November 12, 2014 — Switchbacks FC will hold the club’s inaugural tryout at the Pride Soccer Complex east of Colorado Springs from November 22 to 23. Capped at 140, the pool of trialists paid $150 each for a chance to make the new USL Pro roster for the 2015 season.
A week before the tryout, head coach Steve Trittschuh said, “We have so many good players in this country. Tryouts give us a chance to find a diamond in the rough.”
“I’m a big fan of tryouts,” Seattle Sounders top assistant coach Brian Schmetzer noted in 2013. “In the first open tryout for the [Sounders] USL team in 2002, we were playing in Memorial stadium.

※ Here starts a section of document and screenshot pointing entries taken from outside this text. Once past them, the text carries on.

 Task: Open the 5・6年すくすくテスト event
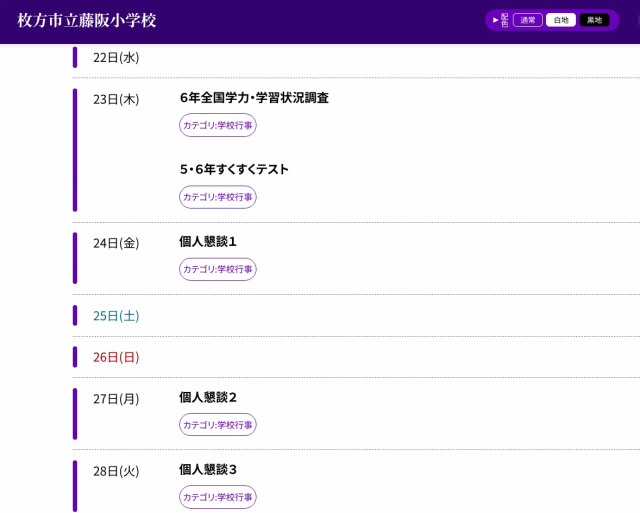234,170
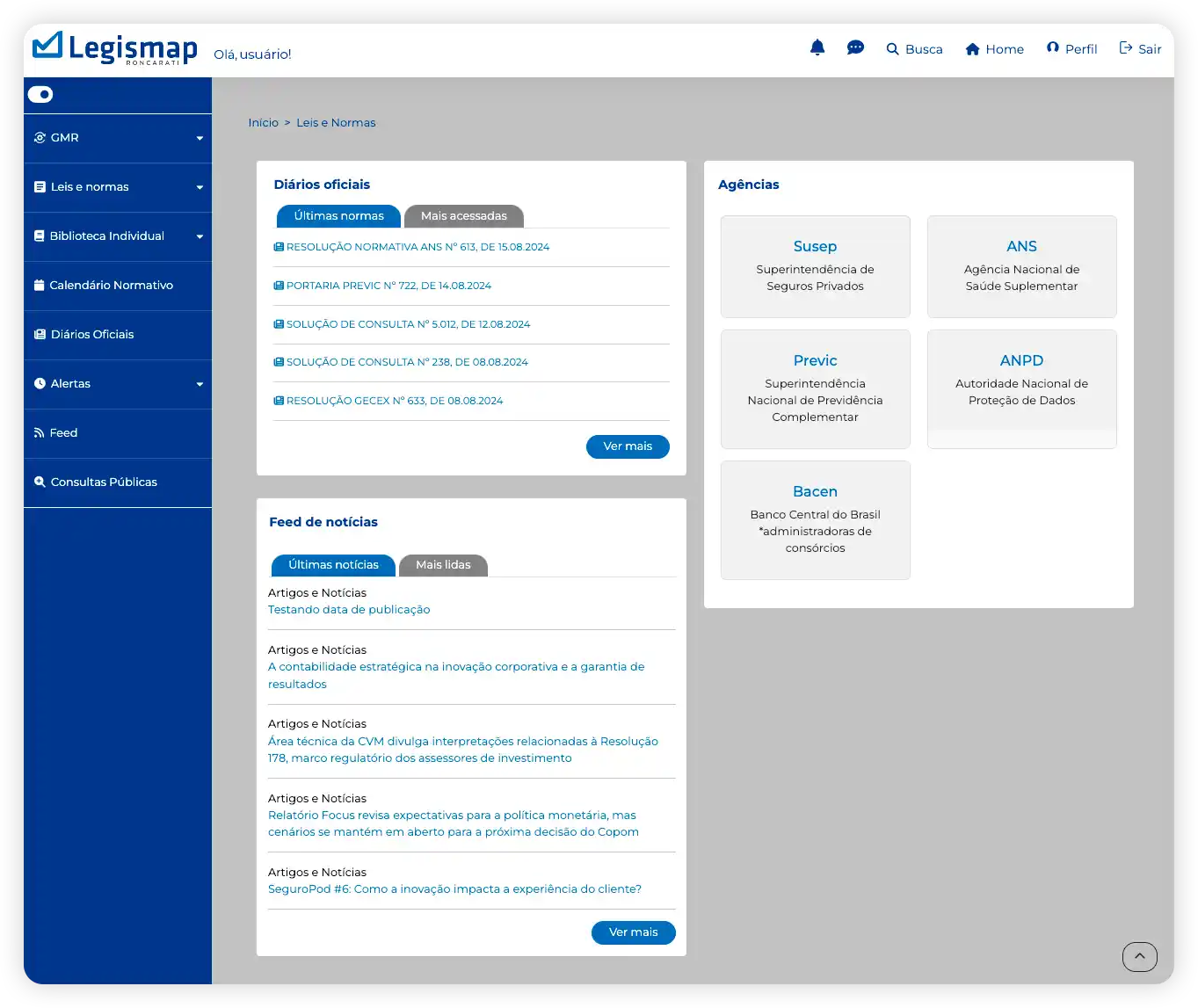This screenshot has width=1198, height=1008.
Task: Open the Susep agency card
Action: click(x=815, y=266)
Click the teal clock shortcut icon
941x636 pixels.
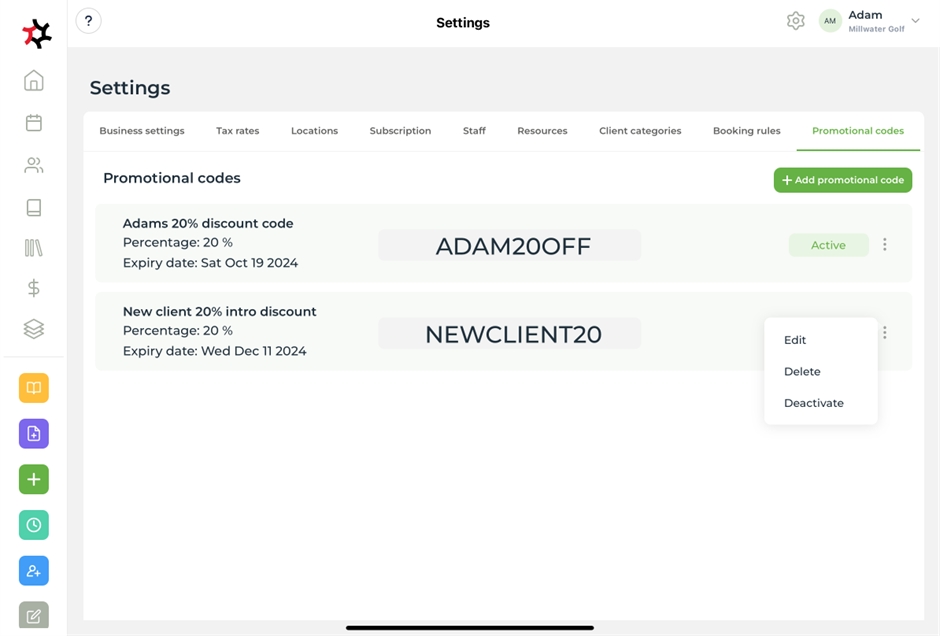tap(34, 525)
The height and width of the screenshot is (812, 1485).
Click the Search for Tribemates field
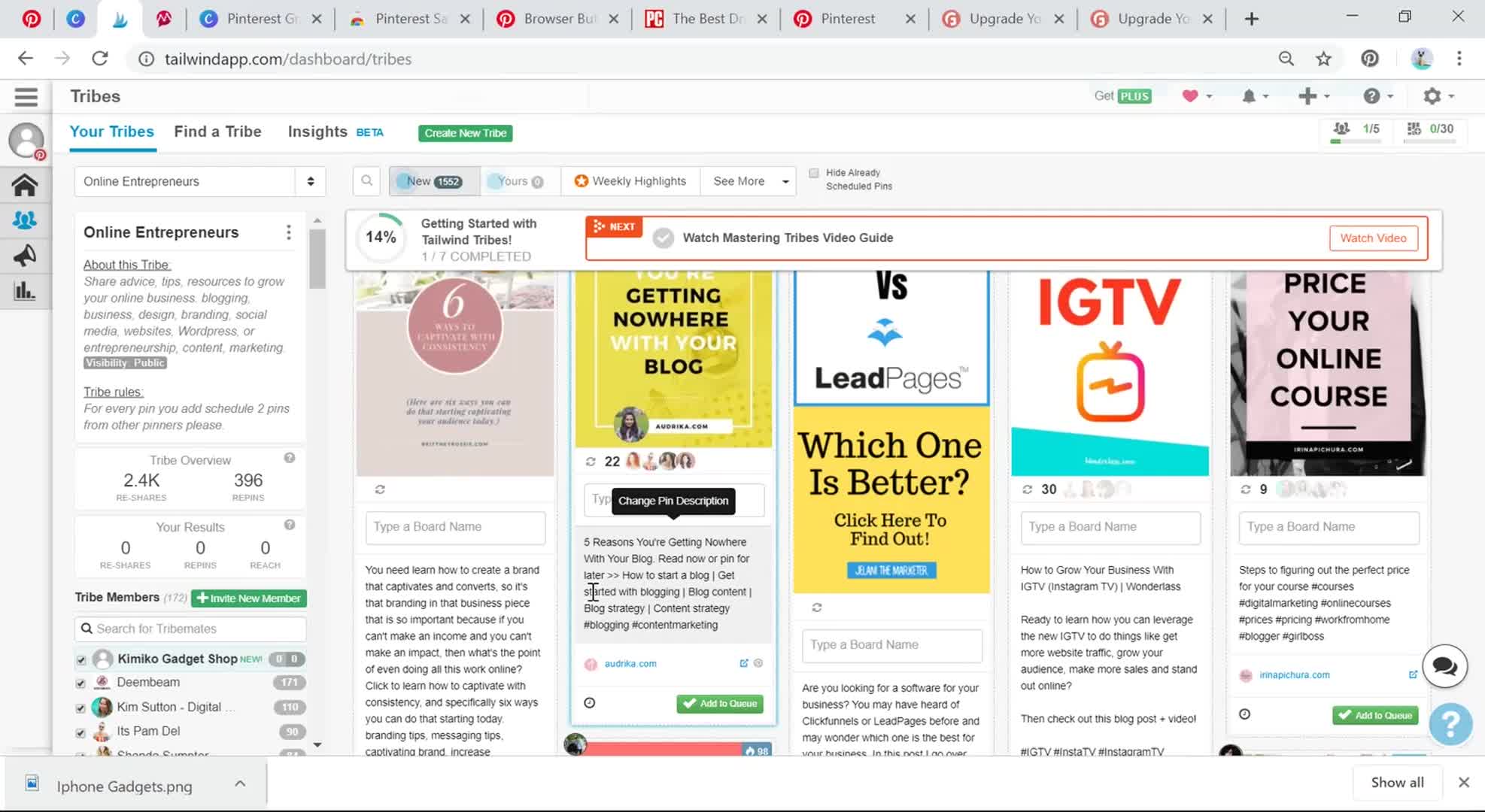click(x=190, y=629)
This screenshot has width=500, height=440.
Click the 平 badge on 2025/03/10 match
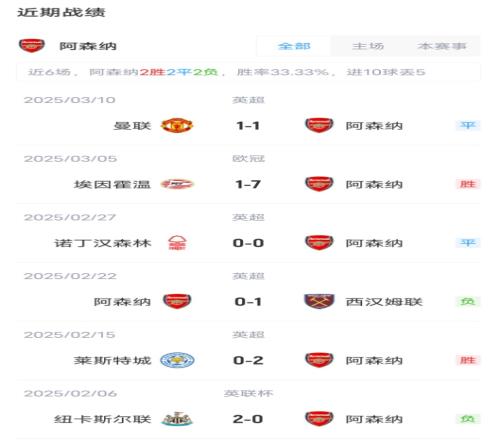(x=468, y=125)
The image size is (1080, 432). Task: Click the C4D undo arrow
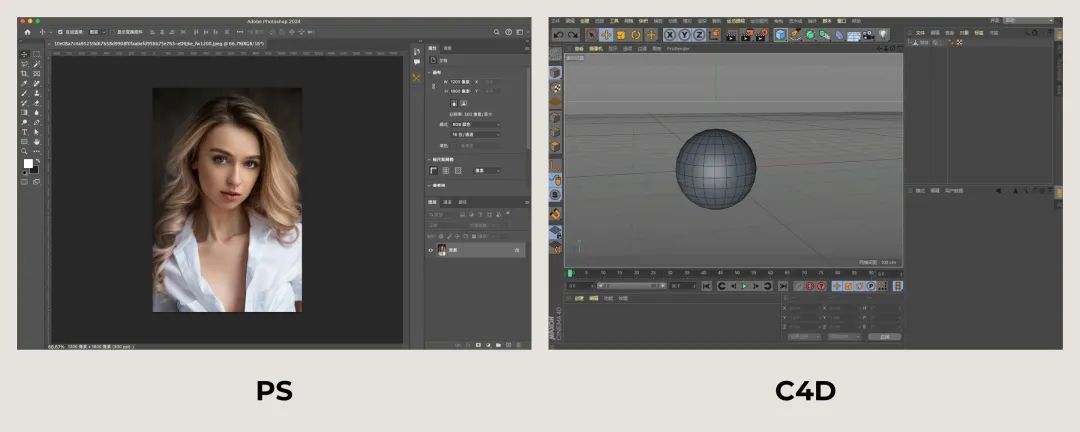click(x=558, y=34)
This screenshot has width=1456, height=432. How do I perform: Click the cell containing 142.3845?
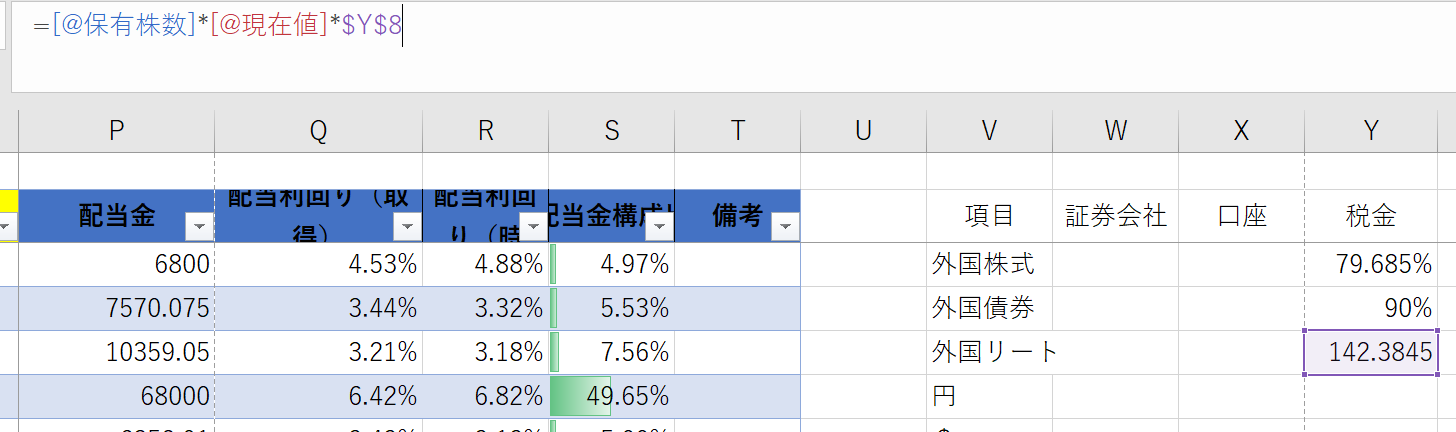(1371, 352)
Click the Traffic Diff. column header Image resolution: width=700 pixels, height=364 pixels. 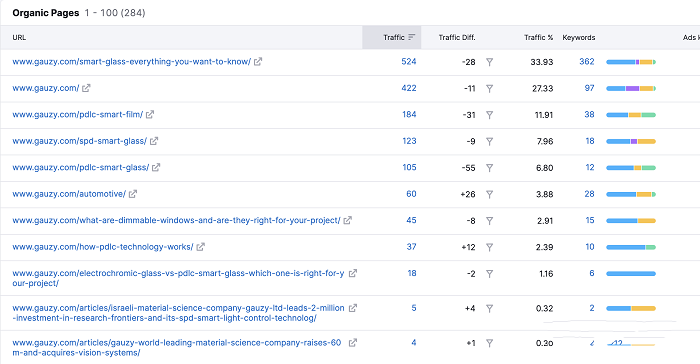(457, 38)
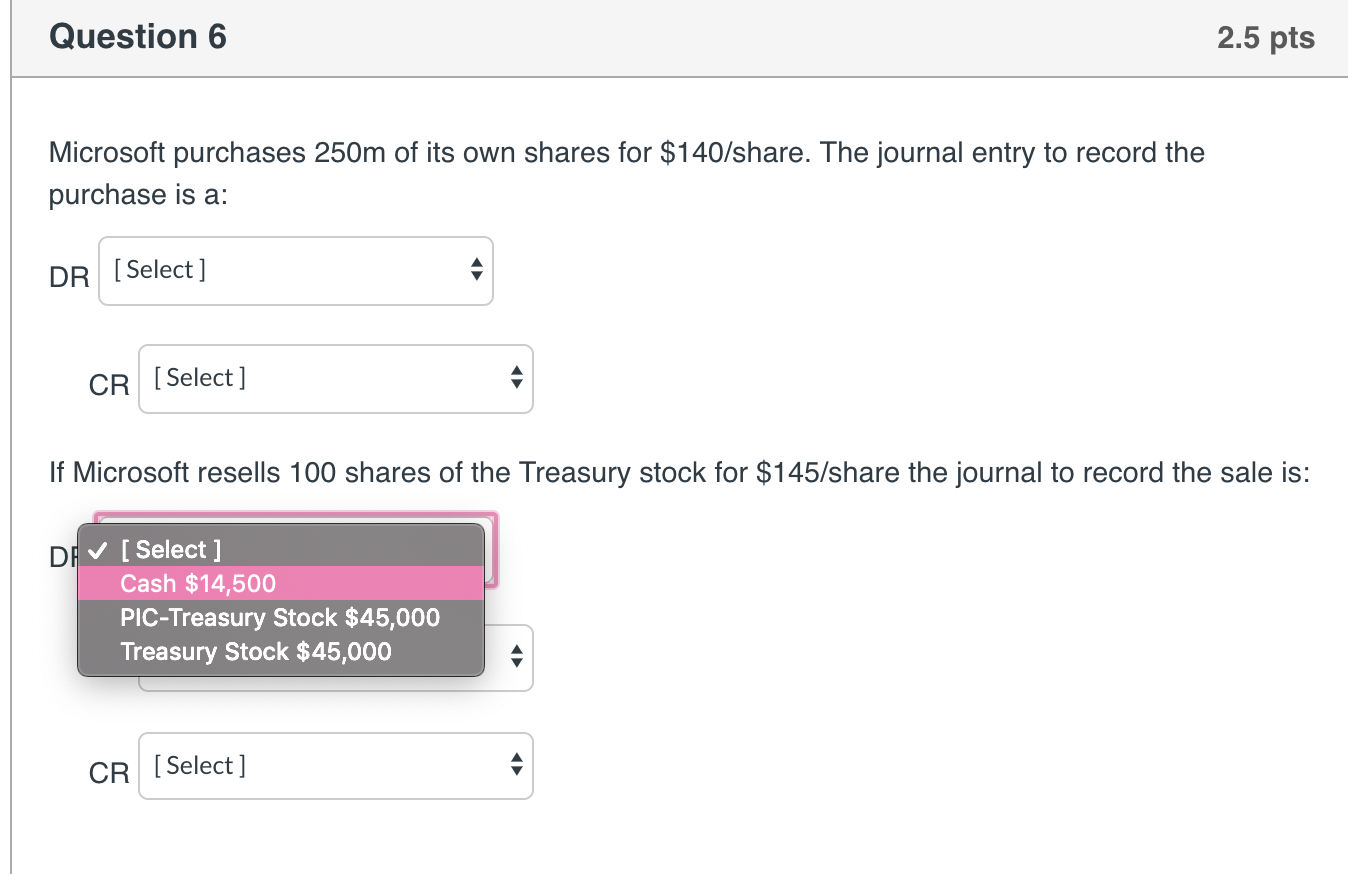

Chance [Fry] and I sat in the stands watching 100-some guys. I remember Chance saying, ‘you gotta look at this this guy [Zach Scott]. He has won every headball that has come his way.’ He was head and shoulders above everybody else. He was tenacious. But he wasn’t very technical. All he could really do was head the ball. The more I watched him, I said I’d take him. We only took two guys. So Zach signed with us. I sent him to Andy [Schmetzer, Brian’s younger brother] who was coaching the Cleveland Crunch. I told Zach, ‘Your feet are terrible. Go play some indoor soccer, and maybe that will get your feet better.’ Andy called me up and asked, ‘why did you send me him? He’s terrible.’ Testament to Zach’s character, he kept working and working. Now he’s improved, and he’s a starting center back on one of the better teams in MLS. We got him from an open tryout.”
Trittschuh has been scouting games in Colorado at all levels lately, a process he’ll continue after the tryout weekend. “I’ve been in contact with coaches,” Trittschuh said, noting affiliation with Real Colorado (PDL Foxes and youth), Rush, Pride, Corinthians, and other clubs and colleges. Trittschuh’s scouting work for academies also gives him insight into rising young talent.
Trittschuh recalled the great relationship developed between clubs when Lorne Donaldson coached the Colorado Foxes and he played for the Rapids. “When I was a player, and then as an assistant, I learned how important these relationships are. We’ll be on the same page with the clubs in Colorado.”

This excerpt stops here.